- REQUIRED TASK -
Continue the essay on dualmode guideway switching below, picking up right after its last sentence.

- PASSAGE GIVEN -

Guidance, Switching, and Freight

by Francis D. Reynolds


On Oct. 16, 2000 Kim Goltermann gave us a debate contribution titled, Reaction to "Dualmode System Design Odds and Ends". I regret that I was too busy to respond to his comments at that time. Below in 10-point italics are selections from Kim's article, followed by my comments in 12-point.

SWITCHING

Although I understand the concept of the binary guide-left, guide-right switching and guidance principle favoured by HiLoMag, InTransSys, Taxi2000 and others, switching still worries me, Francis. It is precisely the concept of a vehicle mounted and controlled switch in conjunction with a high-speed, short-headway and high capacity dualmode system that I cannot agree with. The Morgantown system you refer to can hardly be considered high-speed, short-headway or high capacity compared to the dualmode systems being envisioned on these debate pages. When I call for a switching principle "that can accomplish the switch function in a fraction of a second" I’m not thinking of vehicle mounted mechanical devices, but of a guideway mounted preferably non-mechanical switch.

- INFORMATION SUPPLIED -
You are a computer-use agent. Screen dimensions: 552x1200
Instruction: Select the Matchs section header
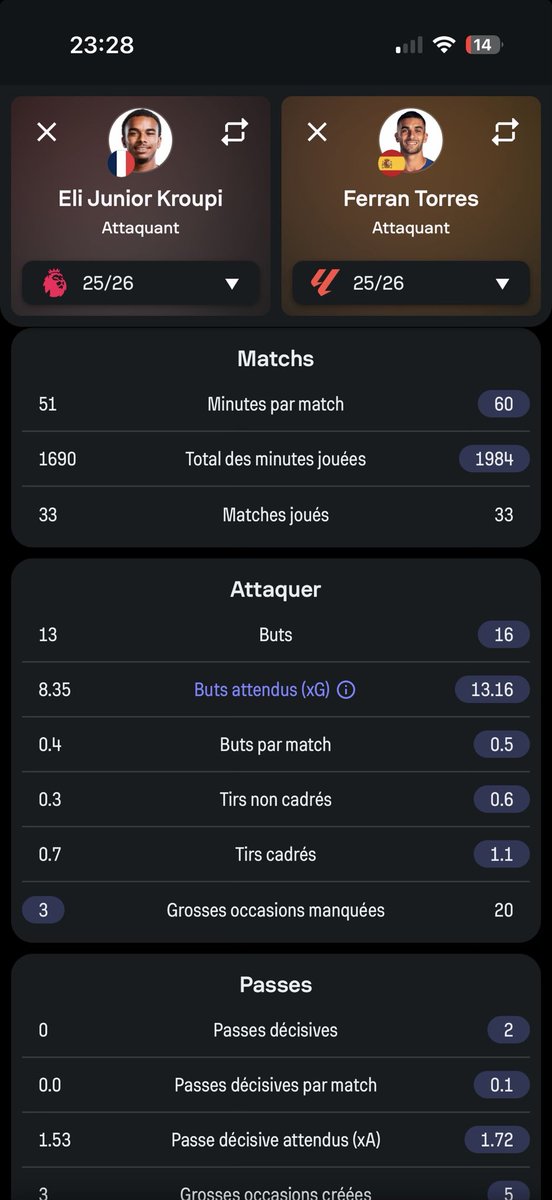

- RESULT -
The Morgantown West Virginia driverless "People Mover" system, which I helped to design, actually steers pneumatic-tired wheels of the cars much as human drivers steer. Except instead of human eyeballs judging where the side of the road and the turns are, the Morgantown cars have an arm on each side that senses either one guideway sidewall or the other guideway wall. The resulting light force is amplified in a "power-steering" servo system to steer the wheels. As Kim observes, Morgantown, which is still operating daily, is not a high-speed system, but if it were that now-old automatic steering system could do a far better steering job than human drivers do at high speeds. I can't personally take credit for that steering system, by the way.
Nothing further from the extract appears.